**Problem to solve**
Go to the line in the data below that contains "632x847 pixels. Task: Click". Write it out exactly, along with every later line through the last, and nothing else.

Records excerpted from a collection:
====

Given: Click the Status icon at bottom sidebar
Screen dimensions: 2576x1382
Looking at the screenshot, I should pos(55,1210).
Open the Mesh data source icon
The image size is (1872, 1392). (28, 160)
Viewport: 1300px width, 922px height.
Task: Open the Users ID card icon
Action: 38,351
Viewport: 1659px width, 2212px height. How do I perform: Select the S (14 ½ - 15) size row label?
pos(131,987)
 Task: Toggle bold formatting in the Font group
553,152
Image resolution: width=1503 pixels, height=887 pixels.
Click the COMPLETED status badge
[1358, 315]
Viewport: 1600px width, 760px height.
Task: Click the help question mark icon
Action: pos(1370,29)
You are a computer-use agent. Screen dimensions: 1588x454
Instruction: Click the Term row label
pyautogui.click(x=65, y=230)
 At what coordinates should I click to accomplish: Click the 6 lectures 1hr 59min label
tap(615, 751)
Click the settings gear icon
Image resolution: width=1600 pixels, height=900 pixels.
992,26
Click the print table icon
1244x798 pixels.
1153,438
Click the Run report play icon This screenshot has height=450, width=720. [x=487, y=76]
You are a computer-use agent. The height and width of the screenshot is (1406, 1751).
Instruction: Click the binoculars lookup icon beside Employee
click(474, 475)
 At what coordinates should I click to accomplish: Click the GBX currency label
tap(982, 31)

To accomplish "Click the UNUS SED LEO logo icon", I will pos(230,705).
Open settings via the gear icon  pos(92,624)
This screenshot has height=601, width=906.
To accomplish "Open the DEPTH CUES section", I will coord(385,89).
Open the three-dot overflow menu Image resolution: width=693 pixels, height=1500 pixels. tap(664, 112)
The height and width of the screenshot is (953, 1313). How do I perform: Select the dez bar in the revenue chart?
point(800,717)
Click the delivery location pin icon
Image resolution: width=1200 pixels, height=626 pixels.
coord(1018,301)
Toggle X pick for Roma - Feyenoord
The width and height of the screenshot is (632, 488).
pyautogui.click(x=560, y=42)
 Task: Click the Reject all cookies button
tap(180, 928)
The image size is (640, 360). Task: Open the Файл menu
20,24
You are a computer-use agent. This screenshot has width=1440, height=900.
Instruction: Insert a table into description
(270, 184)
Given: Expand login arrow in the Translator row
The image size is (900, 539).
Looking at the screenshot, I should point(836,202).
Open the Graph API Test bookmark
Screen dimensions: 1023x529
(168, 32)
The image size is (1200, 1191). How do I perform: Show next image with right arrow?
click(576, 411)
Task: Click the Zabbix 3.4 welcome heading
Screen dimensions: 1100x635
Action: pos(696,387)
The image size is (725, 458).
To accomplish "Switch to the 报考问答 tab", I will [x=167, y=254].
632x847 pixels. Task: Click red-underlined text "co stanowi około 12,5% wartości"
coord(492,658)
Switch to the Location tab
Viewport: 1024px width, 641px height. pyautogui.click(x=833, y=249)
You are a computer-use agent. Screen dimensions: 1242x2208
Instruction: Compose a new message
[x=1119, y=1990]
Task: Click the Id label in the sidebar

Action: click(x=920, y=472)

====

**Task result**
632x847 pixels. Task: Click red-underlined text "co stanowi około 12,5% wartości"
coord(492,658)
Switch to the Location tab
Viewport: 1024px width, 641px height. pyautogui.click(x=833, y=249)
You are a computer-use agent. Screen dimensions: 1242x2208
Instruction: Compose a new message
[x=1119, y=1990]
Task: Click the Id label in the sidebar

Action: click(x=920, y=472)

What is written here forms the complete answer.